Ко мне подбежал известный грузинский художник и заговорил, захлебываясь от возмущения: «Как вы смеете коверкать слова? Разве это грузинский акцент? Это мешанина. Вы же не чувствуете акцента! И вообще, это оскорбительно — почему вы играете переводную пьесу с акцентом? Разве Шею спира вы играете с английским акцентом?»

Это был неожиданный удар. В доброжелательности и искренности наших грузинских друзей не было никаких сомнений, а они были почти единодушны в своей критике.

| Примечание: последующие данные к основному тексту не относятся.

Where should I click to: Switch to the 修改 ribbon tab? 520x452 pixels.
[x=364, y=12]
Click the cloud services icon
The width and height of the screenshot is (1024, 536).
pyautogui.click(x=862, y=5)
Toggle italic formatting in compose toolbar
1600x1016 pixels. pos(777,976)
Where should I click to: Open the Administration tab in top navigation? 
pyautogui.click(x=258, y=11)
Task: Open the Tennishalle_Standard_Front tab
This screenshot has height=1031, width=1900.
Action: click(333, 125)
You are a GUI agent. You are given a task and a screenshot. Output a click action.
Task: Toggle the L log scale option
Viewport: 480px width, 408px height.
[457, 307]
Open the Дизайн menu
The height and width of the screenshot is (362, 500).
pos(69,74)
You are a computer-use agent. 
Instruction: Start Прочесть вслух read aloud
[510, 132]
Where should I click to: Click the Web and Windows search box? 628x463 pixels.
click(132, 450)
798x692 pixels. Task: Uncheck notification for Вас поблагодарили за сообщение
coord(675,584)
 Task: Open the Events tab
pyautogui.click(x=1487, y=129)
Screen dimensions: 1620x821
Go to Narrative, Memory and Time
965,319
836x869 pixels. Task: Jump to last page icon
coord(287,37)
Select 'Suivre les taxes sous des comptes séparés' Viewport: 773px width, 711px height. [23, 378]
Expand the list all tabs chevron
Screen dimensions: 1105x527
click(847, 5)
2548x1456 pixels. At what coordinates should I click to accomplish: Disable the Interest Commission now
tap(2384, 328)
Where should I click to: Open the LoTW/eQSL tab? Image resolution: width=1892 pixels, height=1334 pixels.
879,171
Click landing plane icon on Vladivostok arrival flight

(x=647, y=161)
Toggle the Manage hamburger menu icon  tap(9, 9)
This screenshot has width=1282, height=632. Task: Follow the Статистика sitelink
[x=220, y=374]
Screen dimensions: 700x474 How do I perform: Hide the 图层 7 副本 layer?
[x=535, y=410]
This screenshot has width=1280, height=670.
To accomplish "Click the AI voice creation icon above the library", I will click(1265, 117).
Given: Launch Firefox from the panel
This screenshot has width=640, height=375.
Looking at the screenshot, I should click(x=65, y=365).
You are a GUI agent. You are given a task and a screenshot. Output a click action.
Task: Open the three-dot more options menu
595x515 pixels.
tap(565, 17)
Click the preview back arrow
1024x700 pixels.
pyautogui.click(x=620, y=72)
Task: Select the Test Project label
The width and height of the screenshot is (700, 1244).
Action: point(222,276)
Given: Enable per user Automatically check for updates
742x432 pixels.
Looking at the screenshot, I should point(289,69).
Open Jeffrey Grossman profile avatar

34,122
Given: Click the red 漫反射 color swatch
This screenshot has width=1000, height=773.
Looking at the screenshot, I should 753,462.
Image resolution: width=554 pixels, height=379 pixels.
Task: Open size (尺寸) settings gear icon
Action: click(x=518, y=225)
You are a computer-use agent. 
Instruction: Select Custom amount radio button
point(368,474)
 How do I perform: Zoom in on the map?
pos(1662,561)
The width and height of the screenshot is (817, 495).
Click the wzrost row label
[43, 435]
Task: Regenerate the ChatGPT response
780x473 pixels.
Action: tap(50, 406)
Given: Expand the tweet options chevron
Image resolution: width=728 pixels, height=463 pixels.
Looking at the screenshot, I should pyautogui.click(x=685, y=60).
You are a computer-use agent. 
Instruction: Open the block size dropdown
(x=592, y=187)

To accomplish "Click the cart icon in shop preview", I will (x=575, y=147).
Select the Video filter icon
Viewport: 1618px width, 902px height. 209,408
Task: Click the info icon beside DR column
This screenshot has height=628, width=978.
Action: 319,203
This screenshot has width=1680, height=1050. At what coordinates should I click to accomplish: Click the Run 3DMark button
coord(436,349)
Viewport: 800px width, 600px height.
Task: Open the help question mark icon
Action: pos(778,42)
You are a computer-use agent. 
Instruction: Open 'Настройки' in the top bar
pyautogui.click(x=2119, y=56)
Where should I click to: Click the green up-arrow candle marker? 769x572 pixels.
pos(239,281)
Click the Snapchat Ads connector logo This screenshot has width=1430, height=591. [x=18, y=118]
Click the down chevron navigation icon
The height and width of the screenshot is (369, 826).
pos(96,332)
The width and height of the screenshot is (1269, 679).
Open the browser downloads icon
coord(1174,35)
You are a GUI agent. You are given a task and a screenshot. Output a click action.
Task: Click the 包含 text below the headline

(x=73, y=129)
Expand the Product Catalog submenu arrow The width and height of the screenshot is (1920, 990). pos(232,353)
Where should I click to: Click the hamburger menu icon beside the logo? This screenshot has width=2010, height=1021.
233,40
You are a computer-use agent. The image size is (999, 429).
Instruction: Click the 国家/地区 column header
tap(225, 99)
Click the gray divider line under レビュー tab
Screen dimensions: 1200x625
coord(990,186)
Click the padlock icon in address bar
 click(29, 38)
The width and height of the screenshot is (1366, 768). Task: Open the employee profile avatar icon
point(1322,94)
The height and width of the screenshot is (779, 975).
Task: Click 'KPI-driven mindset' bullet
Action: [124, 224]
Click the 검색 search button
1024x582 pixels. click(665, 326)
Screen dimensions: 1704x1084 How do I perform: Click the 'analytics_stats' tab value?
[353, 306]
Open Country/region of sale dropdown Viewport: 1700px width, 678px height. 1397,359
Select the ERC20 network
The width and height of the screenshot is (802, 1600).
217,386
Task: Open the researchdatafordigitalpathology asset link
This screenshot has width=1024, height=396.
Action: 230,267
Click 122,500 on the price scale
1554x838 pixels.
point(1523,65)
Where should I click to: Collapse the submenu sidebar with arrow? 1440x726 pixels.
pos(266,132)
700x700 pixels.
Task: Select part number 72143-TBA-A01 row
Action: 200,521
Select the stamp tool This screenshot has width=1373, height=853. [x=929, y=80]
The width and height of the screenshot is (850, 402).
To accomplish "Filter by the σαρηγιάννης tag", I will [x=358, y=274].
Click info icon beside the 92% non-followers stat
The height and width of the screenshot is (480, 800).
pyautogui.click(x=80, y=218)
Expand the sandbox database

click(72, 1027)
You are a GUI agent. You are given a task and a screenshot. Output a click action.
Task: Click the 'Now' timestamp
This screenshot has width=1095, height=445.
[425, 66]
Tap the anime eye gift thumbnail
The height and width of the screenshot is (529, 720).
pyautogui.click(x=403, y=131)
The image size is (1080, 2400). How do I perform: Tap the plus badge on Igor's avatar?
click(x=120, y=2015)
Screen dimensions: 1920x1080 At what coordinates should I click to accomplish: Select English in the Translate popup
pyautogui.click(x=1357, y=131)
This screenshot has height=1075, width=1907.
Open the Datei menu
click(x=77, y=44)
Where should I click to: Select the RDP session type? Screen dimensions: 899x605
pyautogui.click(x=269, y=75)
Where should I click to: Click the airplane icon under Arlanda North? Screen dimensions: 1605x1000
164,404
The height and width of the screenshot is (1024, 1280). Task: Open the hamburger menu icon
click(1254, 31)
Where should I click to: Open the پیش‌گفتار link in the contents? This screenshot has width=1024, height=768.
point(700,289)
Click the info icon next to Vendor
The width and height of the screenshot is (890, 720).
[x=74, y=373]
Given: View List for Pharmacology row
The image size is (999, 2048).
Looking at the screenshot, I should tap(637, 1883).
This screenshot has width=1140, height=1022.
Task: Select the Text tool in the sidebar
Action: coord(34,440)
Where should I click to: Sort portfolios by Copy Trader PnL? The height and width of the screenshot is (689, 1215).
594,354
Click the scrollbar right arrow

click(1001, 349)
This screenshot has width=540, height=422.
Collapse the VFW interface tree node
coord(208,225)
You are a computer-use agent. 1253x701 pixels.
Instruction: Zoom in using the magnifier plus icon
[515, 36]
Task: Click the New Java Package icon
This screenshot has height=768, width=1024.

Как быть? На одной чаше весов мнение грузин, а на другой — десять лет жизни спектакля, полного его приятия русскими, украинскими, английскими, чешскими, финскими зрителями, не знавшими тонкостей грузинского и гурийского акцента, десять лет нашей искренней уверенности, что мы прославляем милую нашему сердцу Грузию. Мы хотели отказаться от акцента, смягчить характерную жестикуляцию — и уже не могли. Спектакль снова шел, и имел успех, и трогал зрителей. Потом умер Е. 3. Копелян, мой дорогой Илларион, — замены ему быть не могло, и спектакль был снят. И вот теперь, вы подумайте, прошли еще годы, и я задаю себе вопрос — что же с этим акцентом, с этой «грузинистой» пластикой? Ошибка? Карикатура? Нет! Ведь не могли же такие режиссеры, как Товстоногов и Агамирзян, допустить карикатуру на свою родину. Не могла карикатура тронуть стольких зрителей, а спектакль просмотрело более трехсот тысяч человек. А что же с «приблизительным» акцентом? Он-то и держал нас, он-то и давал импульс подлинности творчества. В этом для актеров была конкретность, особенность, индивидуальность, а значит, — теплота, не холодность. Возможно, наверное, было достичь большего и сохранить найденную индивидуальность только внутри, но тогда пропала бы яркость, обязательная для комедии. Пользуясь терминологией Михаила Чехова, это был наш «психологический жест» — «пластика» с картин Пиросмани. Может быть, он был слишком выявлен, но он дал задор и долгую жизнь спектаклю.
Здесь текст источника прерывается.